Records from a data collection:
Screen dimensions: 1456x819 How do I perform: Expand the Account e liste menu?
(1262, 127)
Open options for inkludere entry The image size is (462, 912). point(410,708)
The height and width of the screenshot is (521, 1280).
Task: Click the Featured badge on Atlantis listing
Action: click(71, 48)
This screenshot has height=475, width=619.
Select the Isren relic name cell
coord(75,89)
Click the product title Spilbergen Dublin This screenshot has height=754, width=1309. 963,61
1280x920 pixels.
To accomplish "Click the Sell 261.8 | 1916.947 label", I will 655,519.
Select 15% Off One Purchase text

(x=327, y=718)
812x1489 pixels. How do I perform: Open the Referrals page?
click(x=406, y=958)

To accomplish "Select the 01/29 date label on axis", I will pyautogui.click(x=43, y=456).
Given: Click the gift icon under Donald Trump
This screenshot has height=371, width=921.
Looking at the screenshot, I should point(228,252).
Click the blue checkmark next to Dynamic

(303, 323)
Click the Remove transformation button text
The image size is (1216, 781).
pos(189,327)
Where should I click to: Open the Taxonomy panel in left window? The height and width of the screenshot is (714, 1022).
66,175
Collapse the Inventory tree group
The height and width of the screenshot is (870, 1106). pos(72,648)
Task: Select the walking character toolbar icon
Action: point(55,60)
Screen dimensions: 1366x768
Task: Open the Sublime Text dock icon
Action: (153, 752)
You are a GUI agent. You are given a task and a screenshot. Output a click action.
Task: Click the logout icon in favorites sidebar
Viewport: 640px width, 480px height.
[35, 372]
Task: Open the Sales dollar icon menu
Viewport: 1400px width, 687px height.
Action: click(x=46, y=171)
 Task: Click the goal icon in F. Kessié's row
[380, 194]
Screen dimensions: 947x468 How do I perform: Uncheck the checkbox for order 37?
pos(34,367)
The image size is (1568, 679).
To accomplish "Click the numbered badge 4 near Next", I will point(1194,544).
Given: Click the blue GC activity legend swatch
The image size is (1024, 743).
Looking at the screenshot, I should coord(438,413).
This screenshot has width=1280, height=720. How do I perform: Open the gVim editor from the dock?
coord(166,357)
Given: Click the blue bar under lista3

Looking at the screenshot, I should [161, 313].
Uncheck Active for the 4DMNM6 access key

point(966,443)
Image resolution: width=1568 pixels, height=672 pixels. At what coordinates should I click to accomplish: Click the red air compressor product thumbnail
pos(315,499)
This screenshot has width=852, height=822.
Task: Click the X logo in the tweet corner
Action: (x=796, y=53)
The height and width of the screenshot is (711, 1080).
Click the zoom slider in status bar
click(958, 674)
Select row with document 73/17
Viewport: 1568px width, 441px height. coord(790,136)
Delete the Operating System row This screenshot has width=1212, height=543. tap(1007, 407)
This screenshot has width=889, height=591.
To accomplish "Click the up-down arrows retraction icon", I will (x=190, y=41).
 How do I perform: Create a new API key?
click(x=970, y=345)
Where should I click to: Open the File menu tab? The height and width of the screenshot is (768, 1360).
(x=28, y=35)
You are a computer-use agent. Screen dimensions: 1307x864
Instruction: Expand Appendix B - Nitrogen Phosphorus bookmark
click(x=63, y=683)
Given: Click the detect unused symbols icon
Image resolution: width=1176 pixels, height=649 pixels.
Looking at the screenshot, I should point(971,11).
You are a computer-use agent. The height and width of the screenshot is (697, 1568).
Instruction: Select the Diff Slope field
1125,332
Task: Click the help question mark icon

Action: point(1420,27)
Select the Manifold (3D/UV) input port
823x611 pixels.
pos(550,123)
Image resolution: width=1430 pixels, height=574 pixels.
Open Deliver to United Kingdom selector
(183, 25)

[WORK INSTRUCTION]
When the word "label" appears in a line of the data, that line is counted; report the number only.

[YOUR RESPONSE]
2